Pada Tahun 2020 total luasan lahan tembakau di Kab. Purbalingga adalah 13 ha dengan produksi tembakau sebanyak 5,1 ton terutama di Bambangan Desa Kutabawa Kec. Karangreja.

Bermula dari hal tersebut, beberapa hari yang lalu Dinperindag khususnya Bidang Perindustrian mengadakan diskusi terkait Kajian Kawasan Industri Hasil Tembakau (KIHT). Dalam kaijan tersebut menghadirkan Tim Penyusun Kajian KIHT LPPM UNSOED, Tim Bea Cukai Purwokerto, Kepala Bagian Bappelitbangda Kab. Purbalingga, dan Kepala Bagian Perekonomian Setda Kab. Purbalingga.

Sebelumnya, perlu diketahui bahwa Kawasan Industri Hasil Tembakau (KIHT) sendiri menurut Peraturan Menteri Keuangan Nomor 21/PMK.04/2020 adalah kawasan yang dijadikan sebagai tempat pemusatan kegiatan industri hasil tembakau. Tujuan dari KIHT adalah meningkatkan pelayanan, pembinaan industri dan pengawasan terhadap produksi dan peredaran hasil tembakau, juga meningkatkan daya saing dan kemudahan perizinan berusaha bagi industri industri kecil hasil tembakau. Selain itu juga mengurangi produksi rokok ilegal.

“Survey yang dilakukan, pita cukai bekas menyumbang kurang lebih 5% dalam peredaran rokok ilegal dan hampir 100% keunggulan rokok ilegal adalah karena harganya murah.
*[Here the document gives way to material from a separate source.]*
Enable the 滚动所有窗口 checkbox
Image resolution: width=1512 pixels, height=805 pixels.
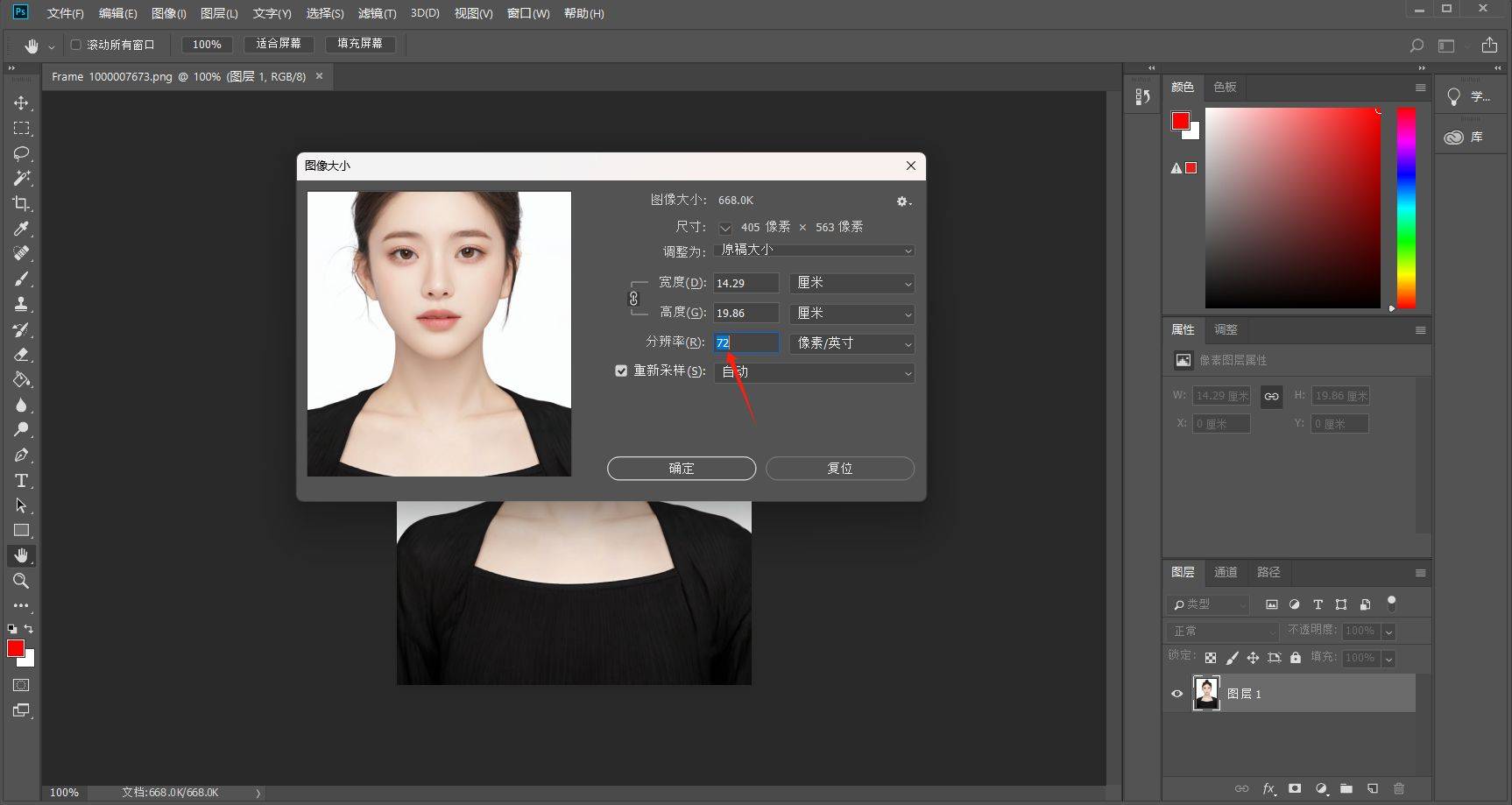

Hal ini seharusnya dapat diambil alih oleh para IKM kita dengan membantu para petani tembakai agar tidak diperlukannya import untuk menurunkan harga jual” tutur Kepala Seksi Kepatuhan Internal dan Penyuluhan, Kantor Bea Cukai Purwokerto di Aula UPTD Pilog Purbalingga, Rabu (08/09)

Kajian yang tengah dilakukan ini bertujuan untuk menilai layak atau tidaknya Kabupaten Purbalingga untuk dapat mendirikan Kawasan Industri Hasil Tembakau (KIHT) dengan cara memberikan masukan terhadap Tim Penyusun Kajian KIHT yang dilihat dari berbagai sisi termasuk sisi kemudahan peluang investor industri hasil tembakau di Purbalingga.